JOURNALISTS DONATE TO CANDIDATES
Howie Kurtz has an interesting column below the fold on the front of today’s WaPo: Journalists Not Loath to Donate To Politicians
More than 100 journalists and executives at major media companies, from NBC’s top executive to a Fox News anchor to reporters or editors for the Washington Post, Wall Street Journal, New York Times, USA Today, CBS and ABC, have made political contributions in recent years.
Some of these donations, detailed in Federal Election Commission records, violate the companies’ own policies. But these policies vary widely; some media firms allow donations, others bar them for newsroom employees but not business staffers, and still others restrict only those covering politics.
NBC chief executive Robert Wright has contributed $8,000 since 1999, including $3,500 to the Democratic Congressional Campaign Committee and $1,000 to Sen. John McCain (R-Ariz.). Andrew Lack, a former NBC News chief, gave $1,000 to Rep. Billy Tauzin (R-La.) while NBC president, and Wright contributed $1,500 — after the House committee Tauzin chairs held hearings on the networks’ election night failures. NBC spokeswoman Allison Gollust said the network allows its executives to make contributions and that Wright “does not make any decisions specific to news coverage.”
Fox anchor Neil Cavuto, the network’s managing editor for business, gave $1,000 to a fundraising dinner for President Bush in 2002.
“I wish he hadn’t,” said Fox News Vice President John Moody, who responded by circulating a policy Friday that discourages such contributions. “I hope our people will follow the advice I’ve given to them voluntarily. The potential perception is that they favor one candidate over the other.” But he said he wouldn’t ban the practice.
A Fox producer for Oliver North, Griffin Jenkins, gave $2,000 to the Bush-Cheney reelection committee.
Melanie Kirkpatrick, associate editor of the Wall Street Journal’s editorial page, donated $20,000 to the Republican National Committee and $1,000 to Bush’s 2000 presidential campaign. Editorial Page Editor Paul Gigot said there are no prohibitions for those on the opinion side of the newspaper and that Kirkpatrick had obtained permission from his predecessor, the late Robert Bartley.
Asked about his staff making political donations now, Gigot said: “I’d advise against it.”
Such donations raise difficult questions: Do employees of news organizations give up certain civic rights?

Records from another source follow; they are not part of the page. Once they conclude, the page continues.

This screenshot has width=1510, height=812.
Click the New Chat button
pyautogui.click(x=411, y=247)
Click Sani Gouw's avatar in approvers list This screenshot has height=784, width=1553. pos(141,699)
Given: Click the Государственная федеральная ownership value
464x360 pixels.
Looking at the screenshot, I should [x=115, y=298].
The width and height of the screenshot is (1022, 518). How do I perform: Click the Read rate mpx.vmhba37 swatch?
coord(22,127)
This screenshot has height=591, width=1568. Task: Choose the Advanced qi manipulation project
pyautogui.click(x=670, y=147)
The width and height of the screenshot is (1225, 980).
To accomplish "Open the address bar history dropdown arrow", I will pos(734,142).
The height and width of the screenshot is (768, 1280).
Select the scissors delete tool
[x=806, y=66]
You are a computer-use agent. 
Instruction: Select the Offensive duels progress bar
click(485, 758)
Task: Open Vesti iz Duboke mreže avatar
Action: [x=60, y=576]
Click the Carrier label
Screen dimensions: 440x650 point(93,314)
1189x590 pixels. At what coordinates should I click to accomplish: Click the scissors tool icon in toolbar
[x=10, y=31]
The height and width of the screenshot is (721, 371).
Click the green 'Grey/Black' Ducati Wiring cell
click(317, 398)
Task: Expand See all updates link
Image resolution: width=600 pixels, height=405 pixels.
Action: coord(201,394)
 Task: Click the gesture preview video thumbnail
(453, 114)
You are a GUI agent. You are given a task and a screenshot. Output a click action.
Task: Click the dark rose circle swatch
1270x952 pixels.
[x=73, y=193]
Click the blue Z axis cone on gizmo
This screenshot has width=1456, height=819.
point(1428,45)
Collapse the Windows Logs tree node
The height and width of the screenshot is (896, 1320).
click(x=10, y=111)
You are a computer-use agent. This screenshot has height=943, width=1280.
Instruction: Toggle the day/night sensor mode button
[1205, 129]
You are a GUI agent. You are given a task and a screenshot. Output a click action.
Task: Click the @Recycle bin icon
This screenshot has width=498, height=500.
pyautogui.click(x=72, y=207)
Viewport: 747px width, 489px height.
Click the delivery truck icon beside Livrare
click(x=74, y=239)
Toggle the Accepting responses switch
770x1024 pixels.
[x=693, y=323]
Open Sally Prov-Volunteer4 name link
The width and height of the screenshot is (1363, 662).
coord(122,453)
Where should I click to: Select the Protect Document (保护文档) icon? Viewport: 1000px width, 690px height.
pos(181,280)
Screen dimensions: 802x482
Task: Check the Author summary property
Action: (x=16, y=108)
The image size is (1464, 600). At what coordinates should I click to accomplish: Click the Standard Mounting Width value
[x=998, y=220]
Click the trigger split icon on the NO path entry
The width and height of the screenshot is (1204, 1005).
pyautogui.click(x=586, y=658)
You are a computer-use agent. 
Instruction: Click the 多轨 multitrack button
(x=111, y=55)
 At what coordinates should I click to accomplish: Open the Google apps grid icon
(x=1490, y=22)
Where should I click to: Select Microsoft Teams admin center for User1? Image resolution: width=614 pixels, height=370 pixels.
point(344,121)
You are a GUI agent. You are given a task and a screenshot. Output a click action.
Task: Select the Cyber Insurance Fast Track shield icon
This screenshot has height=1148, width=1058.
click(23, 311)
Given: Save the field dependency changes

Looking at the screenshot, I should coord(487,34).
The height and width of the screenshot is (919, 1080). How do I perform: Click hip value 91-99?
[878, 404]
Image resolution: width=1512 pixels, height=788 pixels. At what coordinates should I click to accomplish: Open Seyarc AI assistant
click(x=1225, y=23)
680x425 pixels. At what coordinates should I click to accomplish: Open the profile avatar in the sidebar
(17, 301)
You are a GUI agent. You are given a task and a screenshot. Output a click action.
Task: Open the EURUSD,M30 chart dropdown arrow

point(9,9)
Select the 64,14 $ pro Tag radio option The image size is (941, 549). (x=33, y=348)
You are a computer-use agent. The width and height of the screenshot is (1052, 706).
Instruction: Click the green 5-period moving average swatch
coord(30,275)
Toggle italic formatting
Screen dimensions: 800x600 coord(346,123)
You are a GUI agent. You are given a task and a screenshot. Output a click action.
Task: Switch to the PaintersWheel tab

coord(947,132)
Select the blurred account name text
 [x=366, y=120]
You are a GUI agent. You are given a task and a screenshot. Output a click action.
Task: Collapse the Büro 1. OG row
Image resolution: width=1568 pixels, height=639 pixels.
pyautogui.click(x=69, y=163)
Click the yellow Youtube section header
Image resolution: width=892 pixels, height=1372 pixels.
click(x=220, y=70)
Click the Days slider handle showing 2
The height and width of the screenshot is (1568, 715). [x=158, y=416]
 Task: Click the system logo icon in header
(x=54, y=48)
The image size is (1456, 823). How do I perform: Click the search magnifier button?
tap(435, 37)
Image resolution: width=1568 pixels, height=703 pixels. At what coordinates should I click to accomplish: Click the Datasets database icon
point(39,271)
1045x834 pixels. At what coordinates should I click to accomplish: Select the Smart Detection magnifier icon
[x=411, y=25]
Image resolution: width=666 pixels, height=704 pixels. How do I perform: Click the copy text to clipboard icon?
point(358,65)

Or, in an age when polls show growing public perceptions of media bias, should the appearance of siding with a candidate or party be avoided at all costs?
“A good rule of thumb,” said Tom Rosenstiel, director of the Project for Excellence in Journalism, “is, if this were known publicly, would it cause the audience to have doubt about the credibility of this person’s coverage?” That, he said, is often “a judgment call.”